Screenshot pointing data:
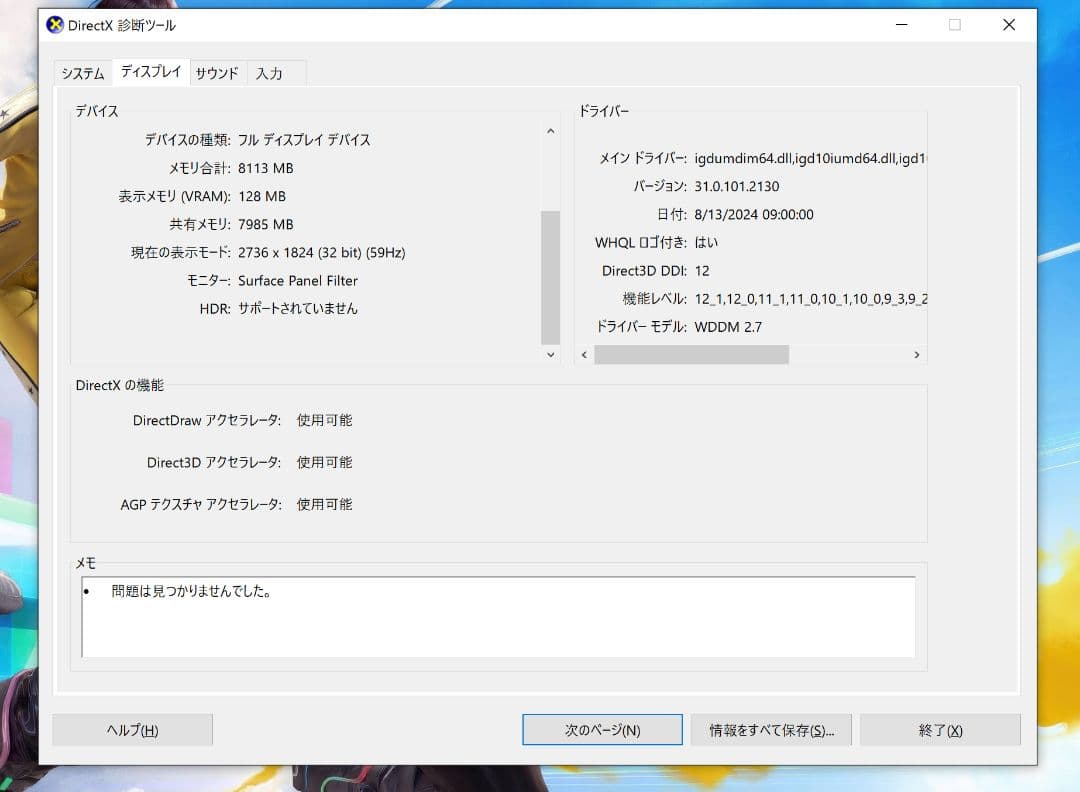This screenshot has height=792, width=1080.
Task: Click the up arrow on the device panel scrollbar
Action: coord(550,130)
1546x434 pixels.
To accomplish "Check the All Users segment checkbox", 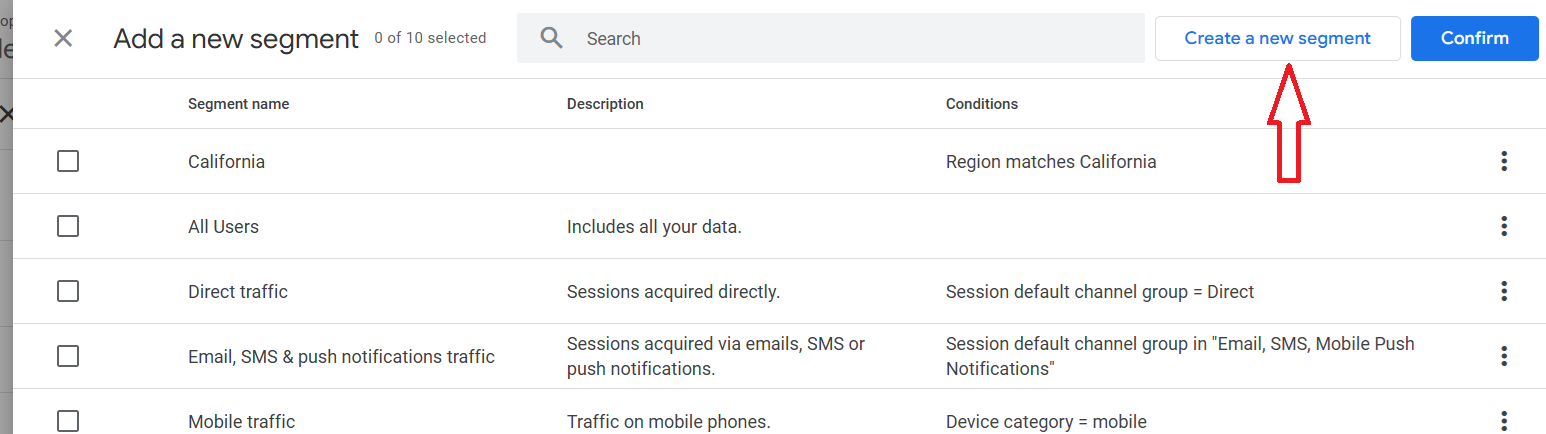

Written exercise:
Format the lines as a Markdown table with the columns "n" and "Line", starting at the line containing "1546x434 pixels." and continuing through the last line, skipping any blank lines. Leave the pictures out of the table.

Complete response:
| n | Line |
|---|---|
| 1 | 1546x434 pixels. |
| 2 | To accomplish "Check the All Users segment checkbox",  |